**Your objective**
Copy each record below exactly, please, and leave its pictures out.

[Start of Attachment]

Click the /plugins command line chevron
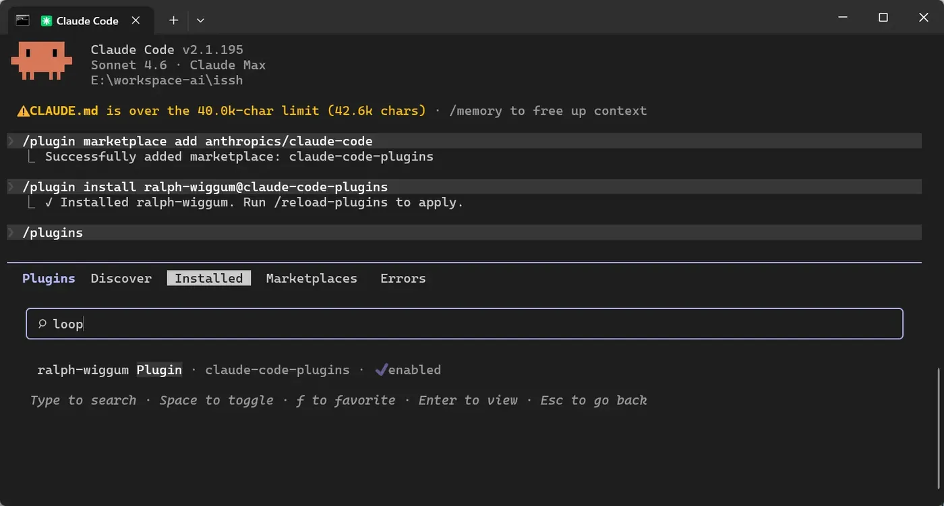click(x=11, y=233)
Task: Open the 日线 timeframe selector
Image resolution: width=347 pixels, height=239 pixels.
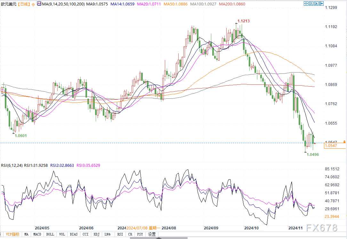Action: pos(24,4)
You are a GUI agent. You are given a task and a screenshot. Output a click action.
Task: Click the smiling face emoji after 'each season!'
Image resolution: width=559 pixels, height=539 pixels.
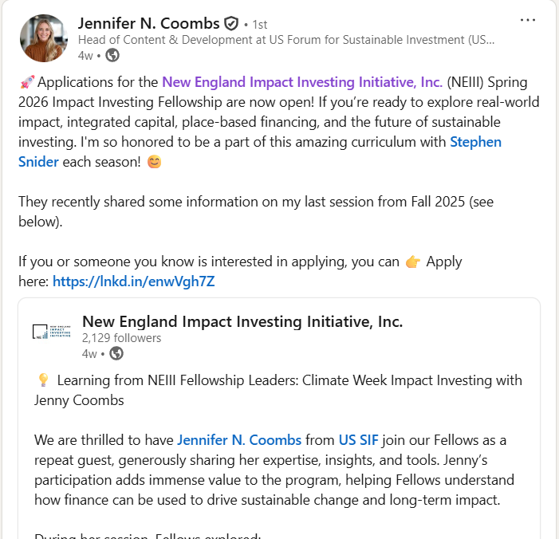tap(155, 162)
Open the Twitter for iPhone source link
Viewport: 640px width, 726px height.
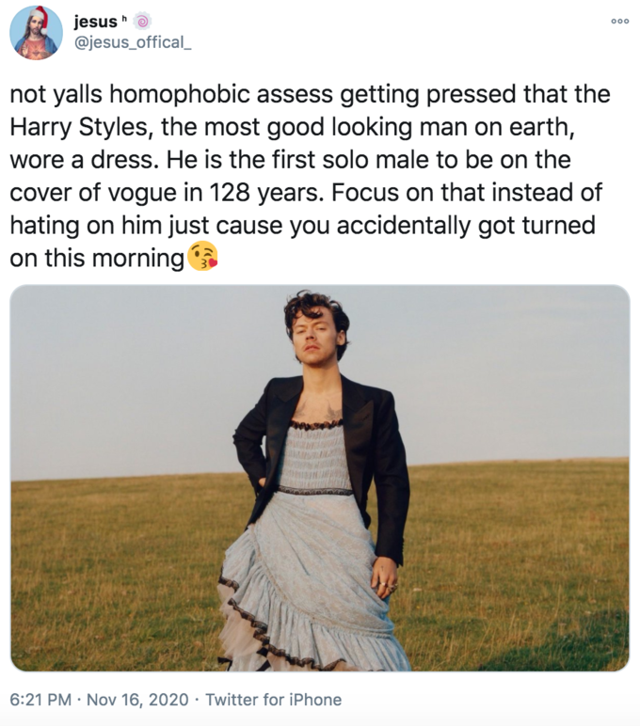(274, 699)
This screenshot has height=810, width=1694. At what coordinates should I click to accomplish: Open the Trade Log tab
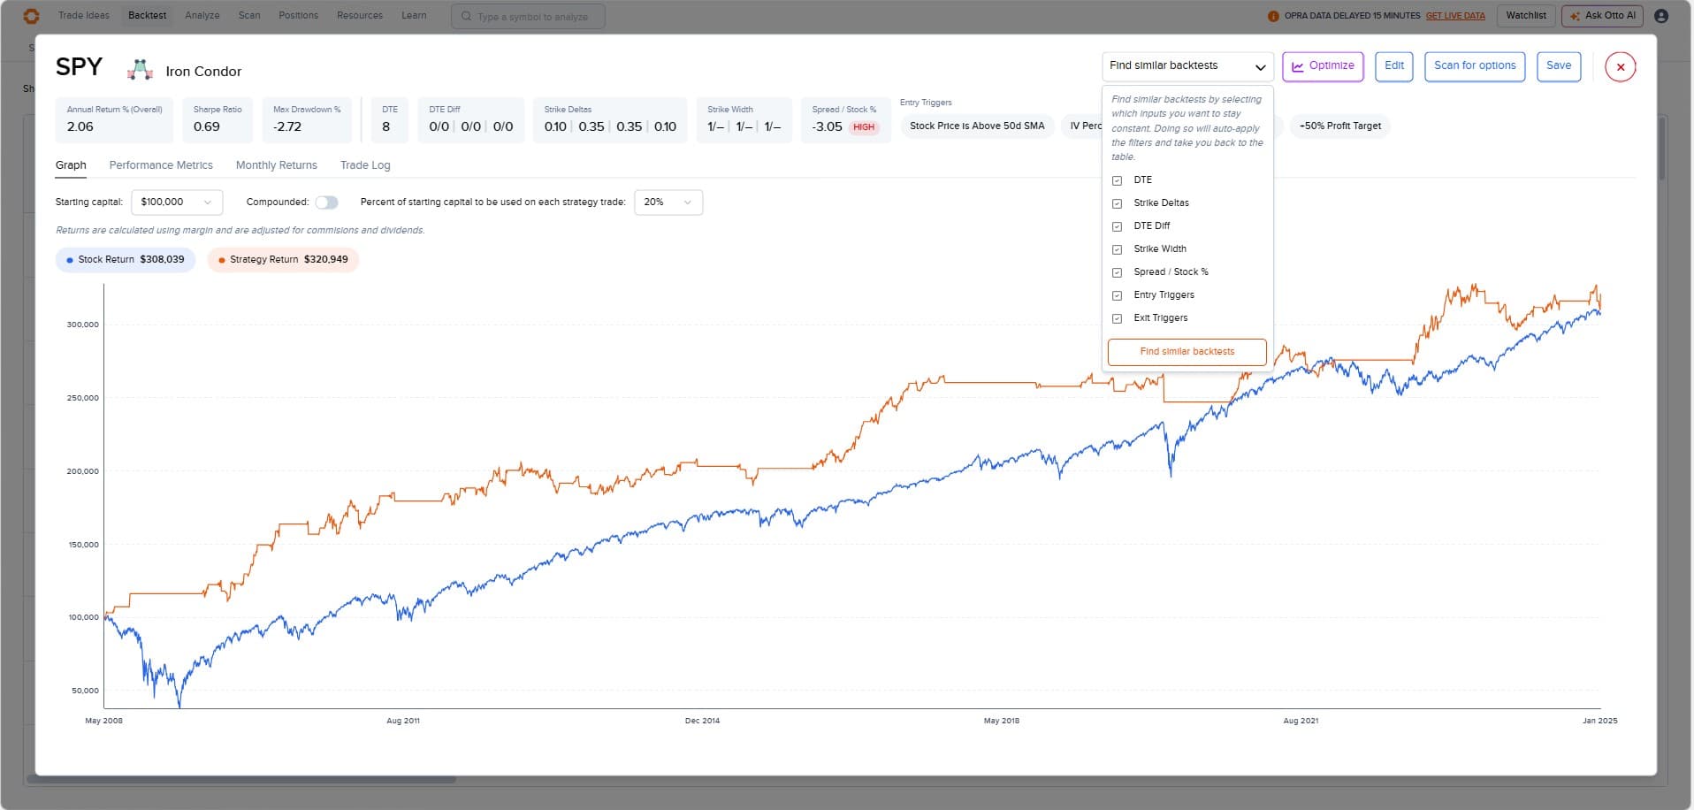(364, 165)
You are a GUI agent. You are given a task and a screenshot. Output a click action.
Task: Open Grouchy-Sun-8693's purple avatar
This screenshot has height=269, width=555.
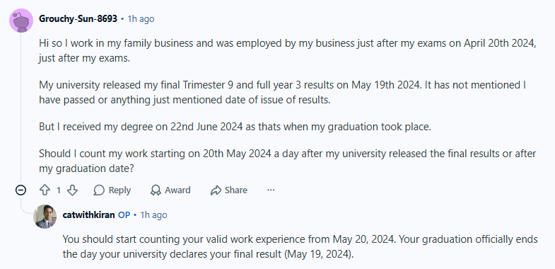click(21, 21)
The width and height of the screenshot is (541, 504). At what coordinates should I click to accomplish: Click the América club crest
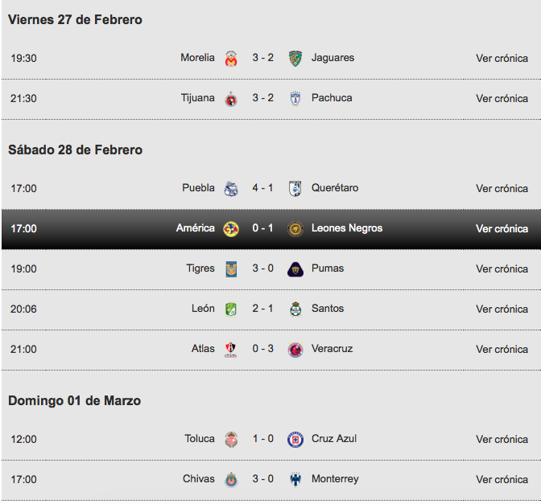[231, 229]
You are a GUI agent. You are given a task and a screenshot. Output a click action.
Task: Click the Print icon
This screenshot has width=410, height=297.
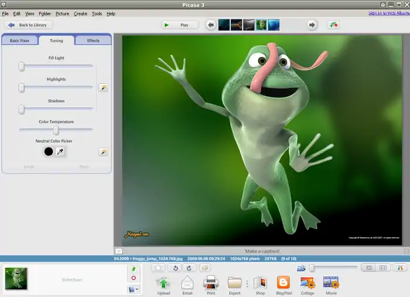pyautogui.click(x=211, y=284)
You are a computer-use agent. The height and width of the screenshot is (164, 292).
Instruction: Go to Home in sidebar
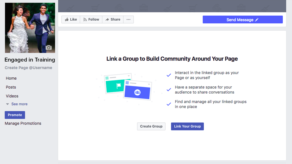[x=11, y=78]
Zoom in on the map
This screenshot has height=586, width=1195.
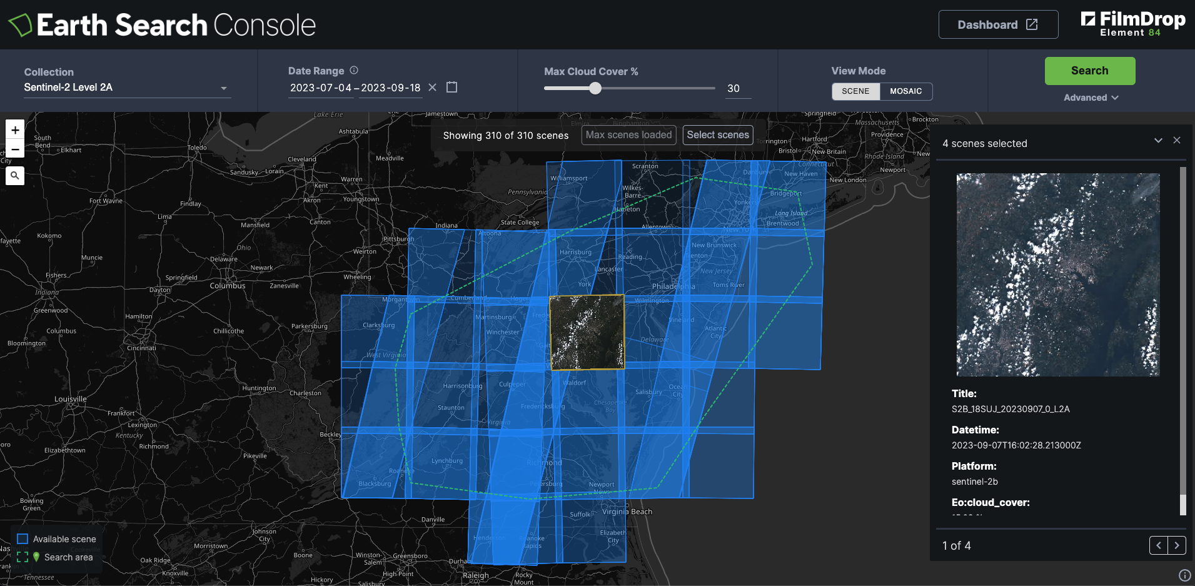tap(15, 130)
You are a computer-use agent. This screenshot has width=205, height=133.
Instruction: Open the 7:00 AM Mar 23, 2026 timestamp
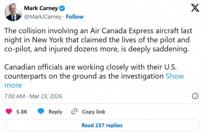point(33,96)
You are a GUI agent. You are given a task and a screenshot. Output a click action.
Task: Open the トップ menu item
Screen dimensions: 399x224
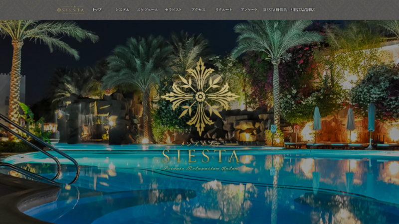tap(97, 9)
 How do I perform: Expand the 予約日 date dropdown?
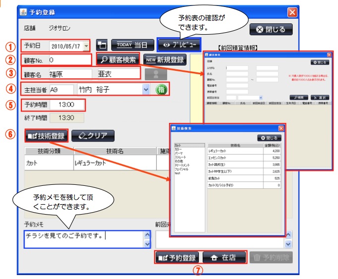pyautogui.click(x=87, y=46)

[End of Attachment]

**Response box**
Click the /plugins command line chevron
click(x=11, y=233)
Task: Open the 日线 timeframe selector
Image resolution: width=347 pixels, height=239 pixels.
Action: pos(24,4)
You are a GUI agent. You are given a task and a screenshot. Output a click action.
Task: Click the smiling face emoji after 'each season!'
Image resolution: width=559 pixels, height=539 pixels.
tap(155, 162)
Open the Twitter for iPhone source link
Viewport: 640px width, 726px height.
(274, 699)
This screenshot has height=810, width=1694. At what coordinates should I click to accomplish: Open the Trade Log tab
(364, 165)
You are a GUI agent. You are given a task and a screenshot. Output a click action.
Task: Open Grouchy-Sun-8693's purple avatar
This screenshot has height=269, width=555.
click(21, 21)
The width and height of the screenshot is (541, 504). At what coordinates should I click to accomplish: Click the América club crest
[231, 229]
You are a GUI agent. You are given a task and a screenshot. Output a click action.
Task: Click the Print icon
This screenshot has width=410, height=297.
pyautogui.click(x=211, y=284)
You are a computer-use agent. The height and width of the screenshot is (164, 292).
Instruction: Go to Home in sidebar
[x=11, y=78]
Zoom in on the map
This screenshot has height=586, width=1195.
tap(15, 130)
You are a computer-use agent. This screenshot has width=205, height=133.
Instruction: Open the 7:00 AM Mar 23, 2026 timestamp
point(33,96)
You are a GUI agent. You are given a task and a screenshot. Output a click action.
Task: Open the トップ menu item
Screen dimensions: 399x224
tap(97, 9)
 How do I perform: Expand the 予約日 date dropdown?
pyautogui.click(x=87, y=46)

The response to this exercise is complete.